Интервью с главным внештатным специалистом по ангионеврологии Министерства здравоохранения Республики Татарстан Диной Рустемовной Хасановой
Нашему корреспонденту удалось побеседовать о развитии реабилитационного направления в Республике Татарстан с Диной Рустемовной Хасановой, главным внештатным специалистом по ангионеврологии Министерства здравоохранения Республики Татарстан, заслуженным врачом Республики Татарстан, д.м.н., профессором кафедры неврологии ФПК ИППС Казанского медицинского университета.Д.Р. Хасанова: По последним подсчетам, распространенность инсультов в расчете на 3 млн взрослого населения республики составляет 16 тыс. случаев в год. Это довольно большая цифра. В настоящее время в Татарстане успешно работает давно сформированная система оказания помощи больным с инсультом, и 90% пациентов поступают именно в специализированные медицинские учреждения — сосудистые центры лечения больных инсультом. Здесь проводятся неотложные мероприятия, определяются стратегия лечения, этапность реабилитации, начиная с сосудистого центра и далее в соответствии с нормативными документами маршрутизации, и конечно, определяется стратегия вторичной профилактики сразу же после того, как установлен характер инсульта. Реабилитация таких пациентов всегда основана на мультидисциплинарном подходе с участием специалистов различных направлений. Рассматриваются биопсихосоциальные аспекты восстановления пациентов, при этом учитывается очень много факторов: восстановление утраченных функций, адаптация больного к бытовым условиям, его социализация и интеграция в общество, работу, жизнь в семье. Поэтому сегодняшнее событие — открытие первой в России эргокомнаты и повышенное внимание к эрготерапии с проработкой законодательной базы — является важным в развитии послеинсультной реабилитологии.
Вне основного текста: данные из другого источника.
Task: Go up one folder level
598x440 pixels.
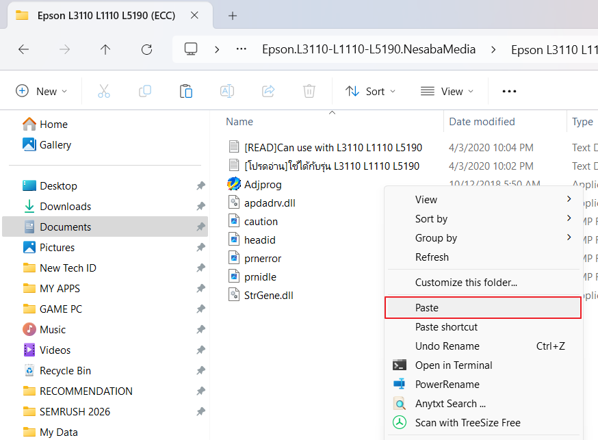Action: click(x=105, y=49)
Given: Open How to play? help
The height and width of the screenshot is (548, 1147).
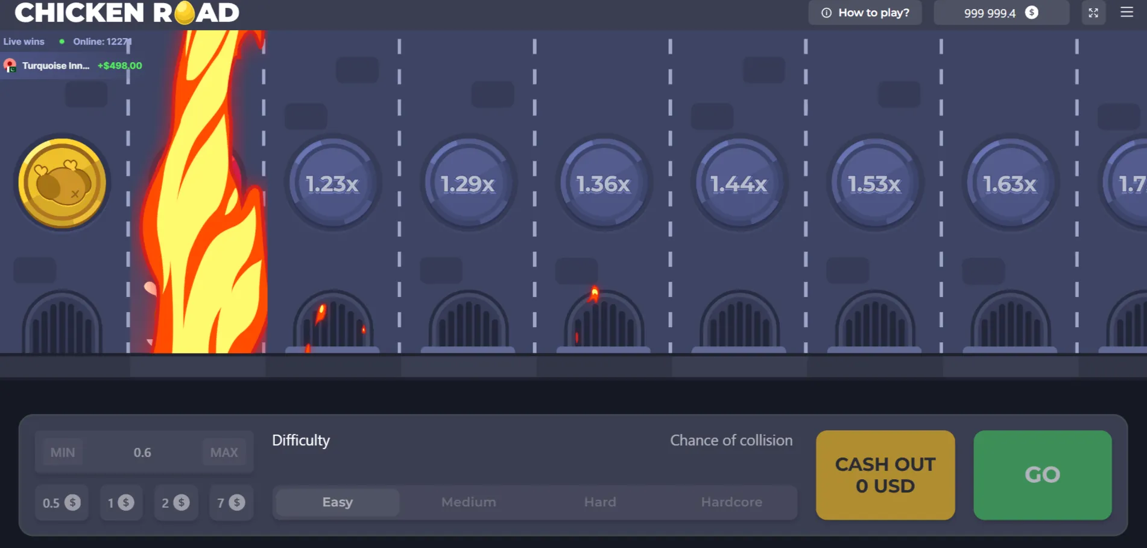Looking at the screenshot, I should click(x=865, y=13).
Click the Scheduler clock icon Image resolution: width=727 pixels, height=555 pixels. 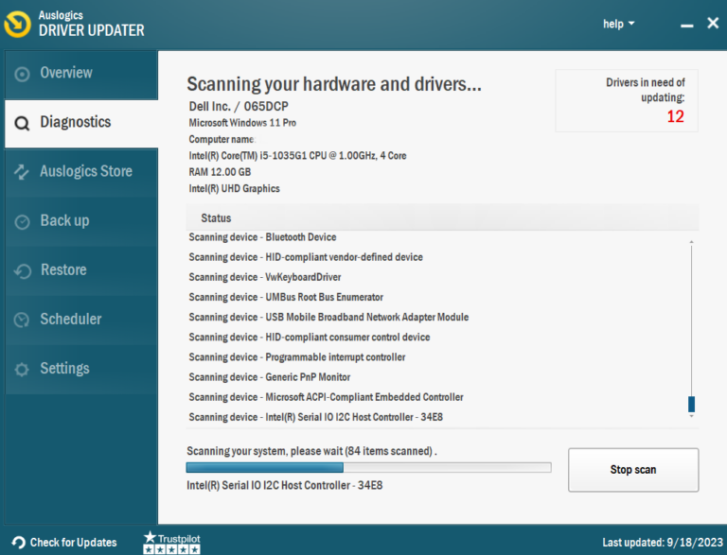[22, 321]

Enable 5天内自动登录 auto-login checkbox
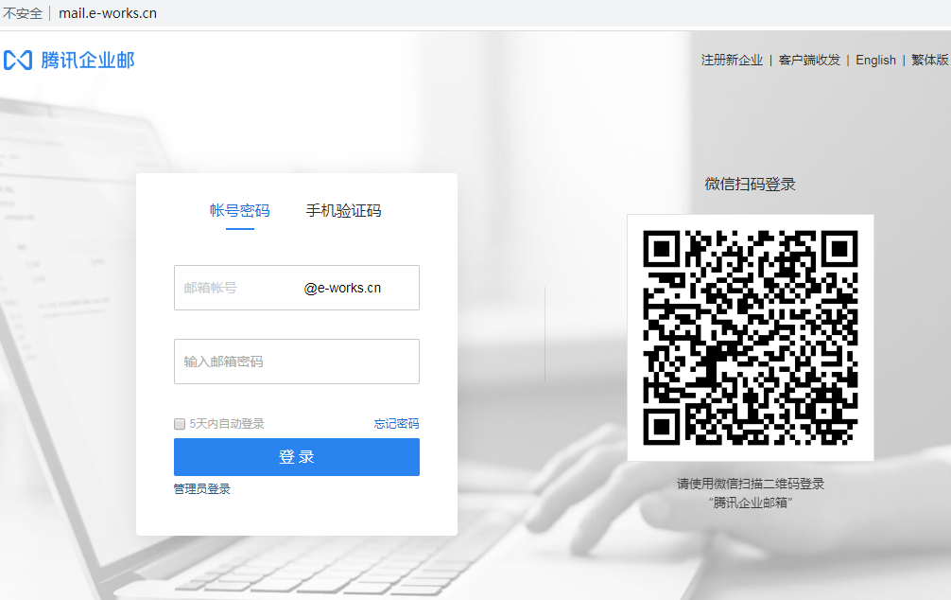click(179, 424)
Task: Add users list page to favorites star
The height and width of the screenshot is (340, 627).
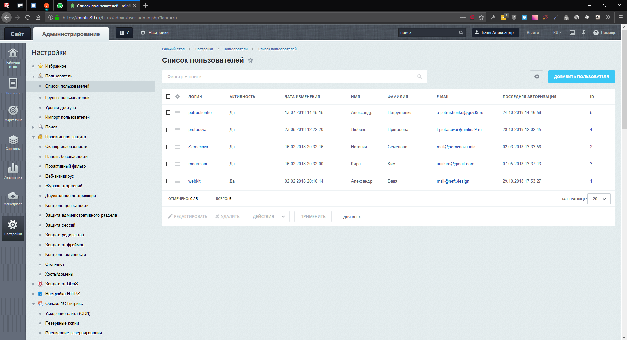Action: tap(250, 60)
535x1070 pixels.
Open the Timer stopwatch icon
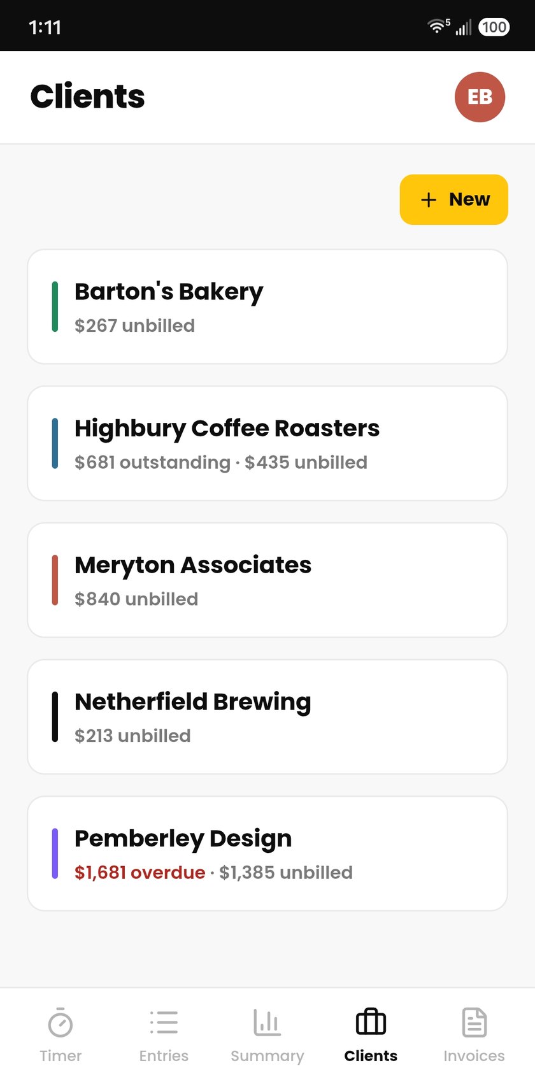(x=61, y=1023)
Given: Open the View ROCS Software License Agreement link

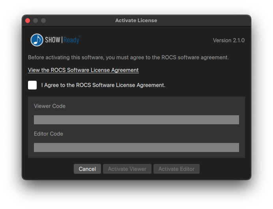Looking at the screenshot, I should (x=83, y=70).
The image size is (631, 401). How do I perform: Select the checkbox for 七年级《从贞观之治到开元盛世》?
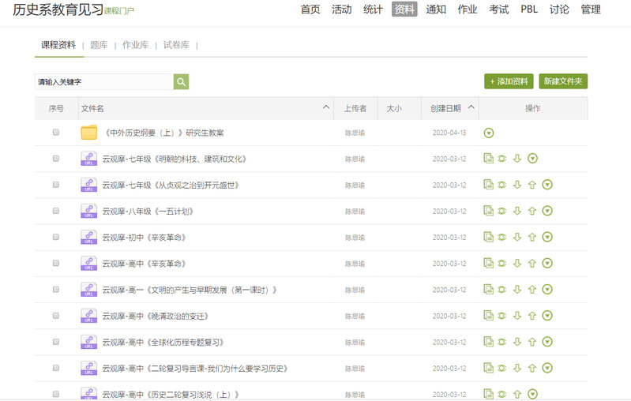pyautogui.click(x=56, y=185)
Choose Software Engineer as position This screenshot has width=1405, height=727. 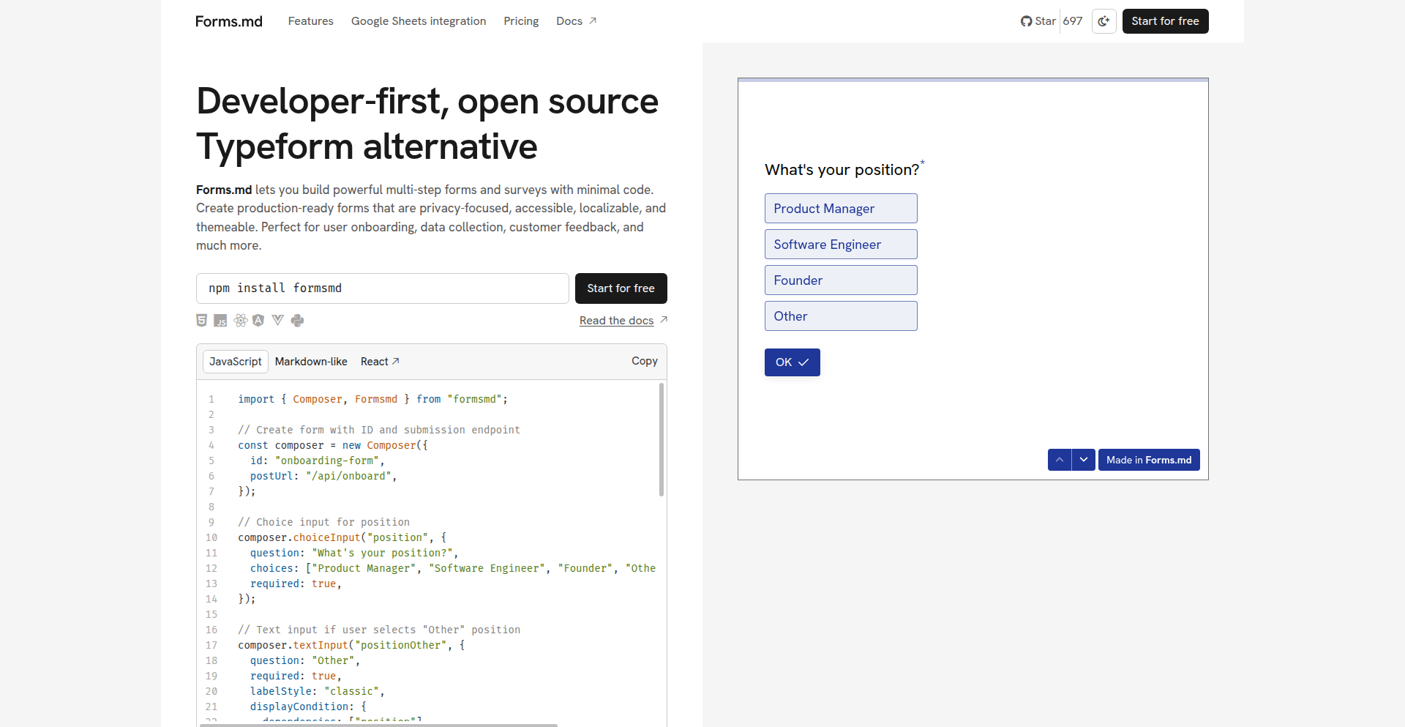pos(840,245)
Эрготерапия, направленная на адаптацию пациента в быту, в семье и невероятно актуальная для всей системы здравоохранения, наконец получила должное внимание. В работе с больными после инсульта необходим мультидисциплинарный подход с обязательным включением специалиста по эрготерапии. В Республике Татарстан в каждом из 18 сосудистых центров непременно имеется эрготерапевт.
Корреспондент РМЖ: Какими гайдлайнами пользуются врачи при работе с инсультными больными?
Д.Р. Хасанова: У нас есть российские гайдлайны, разработанные под эгидой Общества неврологов Российской Федерации и Министерства здравоохранения Российской Федерации.
В настоящее время перед ведущими экспертами страны на правительственном уровне поставлена задача максимально быстро пересмотреть клинические рекомендации по основным заболеваниям с учетом появившихся новых доказательных данных, и к концу лета обновленная информация будет систематизирована и станет доступна для врачей.
Также важной проблемой у пациентов после инсульта, помимо снижения когнитивных функций, является развитие депрессивных состояний, которые мешают восстановлению и адаптации, поэтому необходимо назначать антидепрессанты, преимущественно селективные ингибиторы обратного захвата серотонина.